梅の香りを楽しむ 季節の絶品みそ

2023年05月22日13時00分

 梅雨は、読んで字のごとく梅が旬を迎える季節。この時期になると、青梅を使って自家製の保存食を作る、いわゆる「梅仕事」をする人も多いことだろう。梅を使った手作り保存食といえば、梅干しや梅酒は広く知られているが、梅とみそを使ってできる絶品の保存食があるという。

 教わったのは、手作りみそをさまざまな料理に活用している、みそコンシェルジュの松田敦子さん。京都府長岡京市で30年近くみそ作り教室を続け、今年、『毎日食べたい5倍麹みそ』を出版した。

甘酸っぱさがクセになる「梅みそ」

 みそ作り教室を長年続けている松田さん。
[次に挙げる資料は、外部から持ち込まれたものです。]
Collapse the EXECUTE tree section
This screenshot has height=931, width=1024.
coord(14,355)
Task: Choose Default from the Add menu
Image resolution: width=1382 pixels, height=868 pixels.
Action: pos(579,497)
教室や自宅で通年みそを作り続けているが、梅雨時になると必ず作るのが「梅みそ」だという。

 「青梅をみその中に漬けて作るんです。梅から出る水分とともに、梅の自然な香りと酸味、うま味が溶け込んだみそで、甘酸っぱさがクセになるおいしさです。野菜や魚介類などのお料理に酢みそのようにかけて使うと、とってもぜいたくな味になりますよ」と松田さんは話す。
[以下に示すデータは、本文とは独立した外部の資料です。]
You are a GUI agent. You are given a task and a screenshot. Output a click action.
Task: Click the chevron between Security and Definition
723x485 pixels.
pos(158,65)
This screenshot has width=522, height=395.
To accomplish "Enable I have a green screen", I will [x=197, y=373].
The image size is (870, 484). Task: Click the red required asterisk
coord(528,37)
 早速、その作り方を教えてもらった。材料と作り方は以下の通り。

(材料)
・梅の実 300グラム
・米みそ※ 300グラム
 ※松田さんは自家製の「5倍麹(こうじ)みそ」(詳しくは後述)を使用
・砂糖 200~300グラム

 「梅の実は水でさっと洗ってヘタを取り、水気を拭いておきます。梅が全量入るくらいの大きさの瓶に半量のみそ、梅、砂糖、残りのみその順番に入れます。瓶のふたをして約2週間常温に置き、梅から水分が出て萎(しぼ)んだら取り出します」

 完成した梅みそは、冷蔵庫で約1年間保存することが可能とのこと。そのおいしい食べ方を聞いてみると

 「そのまま野菜、魚介類(たこ・あじ・すずきなど)によく合います。南高梅などの梅干し用の梅を使った時は、取り出した果肉をフードプロセッサーなどで潰して、もう一度みそに漬け込んでおくといいですよ」と、松田さんは教えてくれた。

最短2週間で作れる「5倍麹みそ」

 「材料」のところで触れた自家製の米みそは、大豆の5倍の量の麹を使う「5倍麹みそ」。どんなみそなのか、松田さんに話を聞いた。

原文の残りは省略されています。